What is the search index used for?
The search index is used for many aspects of the app. These are:
- Powering the explicit full text search experience in the app
- Powering dynamic timelines, which return results with a specific category or author
- Powering the "lookup service" - this is important when we deep link into an article. We use the search to find the article and determine in which context it should be shown
- If you wish to have personalised timelines, these are also search driven. The inputs to this search will be the favourite categories of the user
Search Result Format
Note that the system is designed so that the format of a timeline is exactly the same as the format of a search result, which gives us great flexibility.
What is in the index?
The search index will contain all the content from all the editions in your app. It will also, by default, contain all content that has ever been in one of the timelines in your app, even if that content is no longer visible in a timeline. If you wish items to be removed from the index once they drop off a timeline, you can use the Delete Orphans setting
The index knows if an item has been published or not. You live app will only return published content, while preview mode should search everything.
You can also manually remove a single item from the index, for example for legal reasons.
You can explore what is in your search index from the Pugpig Distribution Service, and run test searches.
Customising your search results
You are able to customise the search results in the following ways:
- Exclude certain content types (for example, exclude all adverts, PDF pages or HTML page from the full text results
- Exclude certain timelines or editions from the results.
- Change the relative weightings of the headline and the content
- Provide standalone pieces of text which can "boost" the results
- Mark parts of the HTML pages not to be indexed by configuring CSS selectors.

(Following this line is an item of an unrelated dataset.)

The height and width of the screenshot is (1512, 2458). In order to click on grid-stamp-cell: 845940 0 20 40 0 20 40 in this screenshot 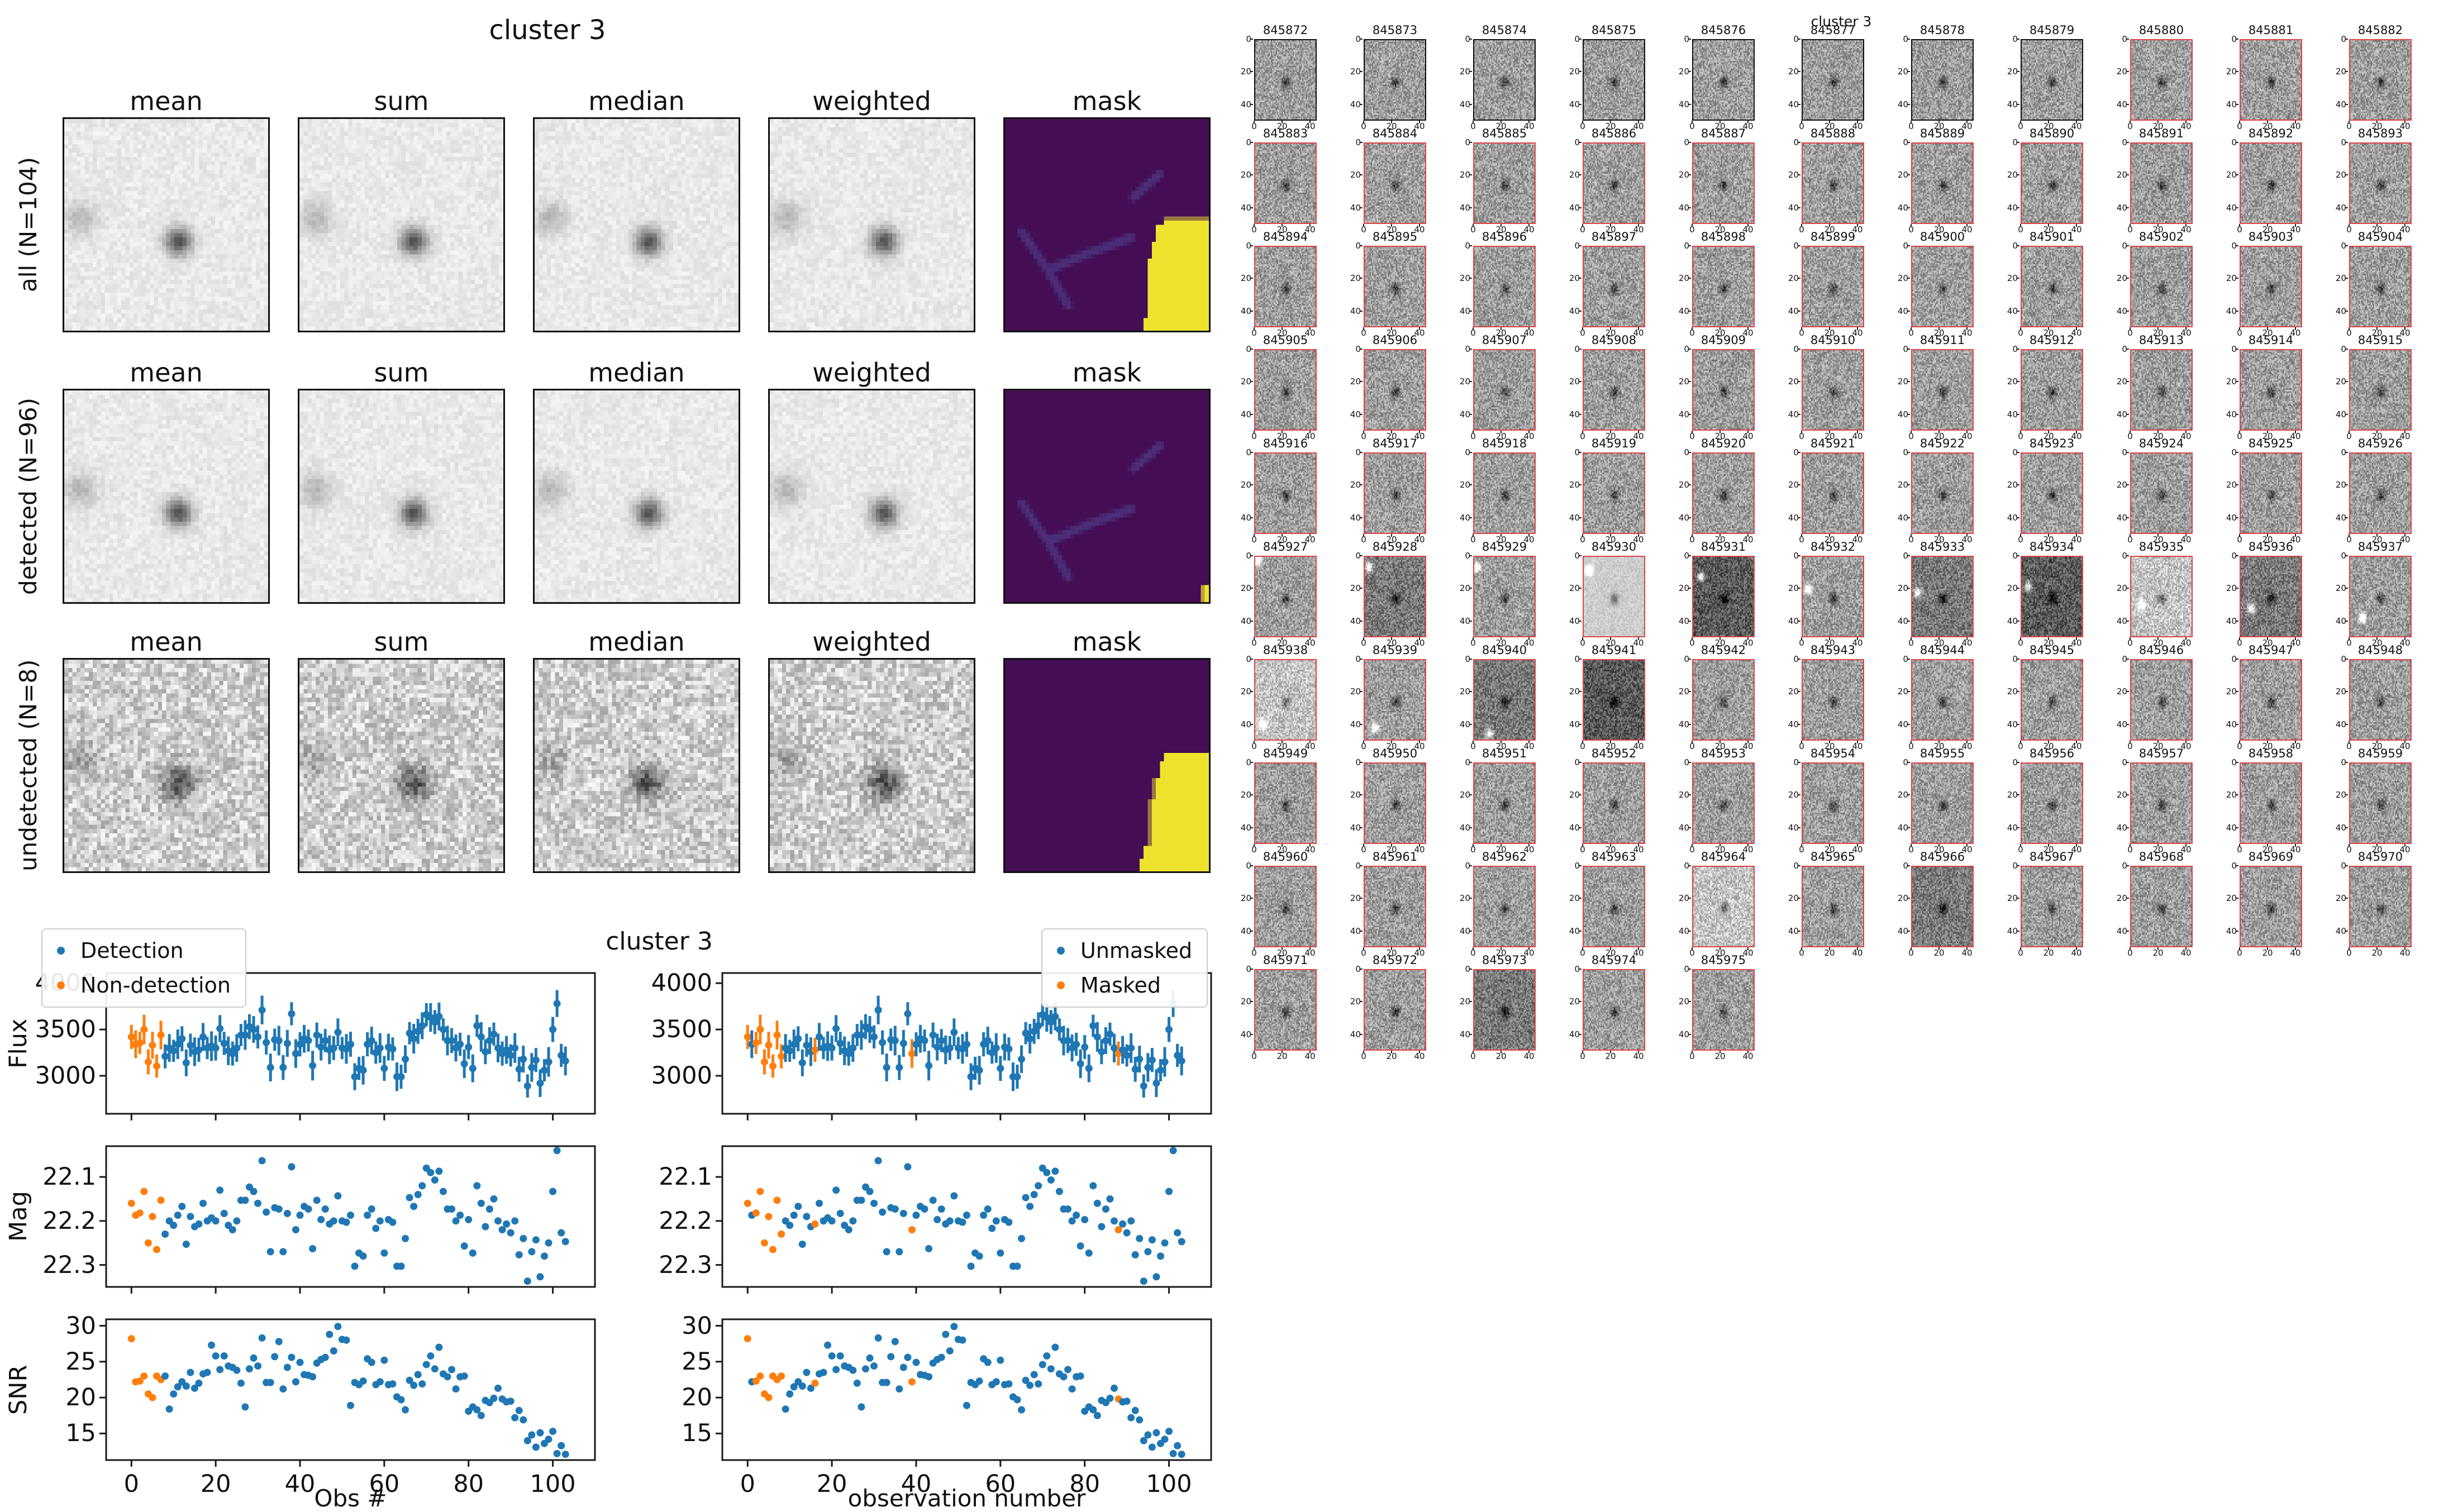, I will do `click(1498, 697)`.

- Add synonyms specific to your content
In rare cases, you might need to deduplicate search results after the search has happened. This is not a preferred approach, but is sometimes unavoidable. To achieve this, a special category needs to be added to each results that groups items together. For example, if two posts had the value A, only the first would be shown. You can use a comma separated list of values. For example, if one had A,B and another had just A, only the first would be shown.
Searching Protected Content
If you have protected content, you can force users to be logged in before that can use the search but using the Require Search Token setting, which will also control what comes back in the results. It can be applied independently per auth type.

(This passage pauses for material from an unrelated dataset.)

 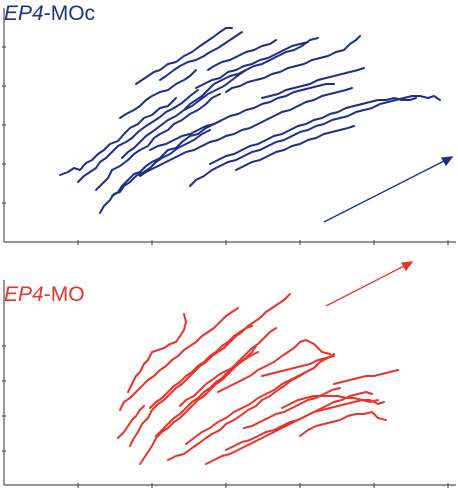 I want to click on morphant-arrow-head, so click(x=407, y=266).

If some content is protected, you can either:
- show a Lock icon on results the user will not have access to. Users will be able to click through to see the paywall. If you have a meter in your app, users maybe able to read the article and use one of their meter views
- hide the items completely from the search results
You can see the search token in the user attributes for a user via the Pugpig Distribution Auth Test forms, including an explanation of what it means. We have two versions (one is legacy and is formatted to be substituted directly into a query string, the user is more semantic)

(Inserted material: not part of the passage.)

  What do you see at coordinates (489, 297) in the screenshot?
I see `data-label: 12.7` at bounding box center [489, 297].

<category scheme="http://schema.pugpig.com/attribute/collection_access_token" term="eyJzdGF0dXMiOiJhY3RpdmUifQ=="/>
<category scheme="http://schema.pugpig.com/attribute/user_search_token" term="search_token=eyJzdGF0dXMiOiJhY3RpdmUifQ%3D%3D"/>
This value is sent to search queries as a header x-pugpig-user-search-token
Wildcard Access to Editions in Issue Based Auth
If you are sending a list of issues in the verify auth response, the results will be restricted to these. By default, we also all access to:
- all dynamic timelines (by sending d.* in the response)
- all archive timelines (by sending archive-* in the response)
These are controlled by the endpoint setting auto_verify_timeline_ids - you can use these to add access to timelines or editions not mentioned in the verify response.
Search Experience In App
The Bolt Search Experience in the app functions as a standalone tab or page. It can include sorting options, filtering options and different styling options.
Updating the Search Experience
Bolt Search is released as a standalone product, which does not require an app update for your app to get the improvements. We upgrade all apps to the latest approved version. If you're interested, take a look at our search release notes.
Multi-language Stemming
By default, all new clients are placed into our multi-tenanted, optimised index. However, this will used mainly English stemming rules. Get in touch if your Pugpig App is in a different language and the results seem wrong.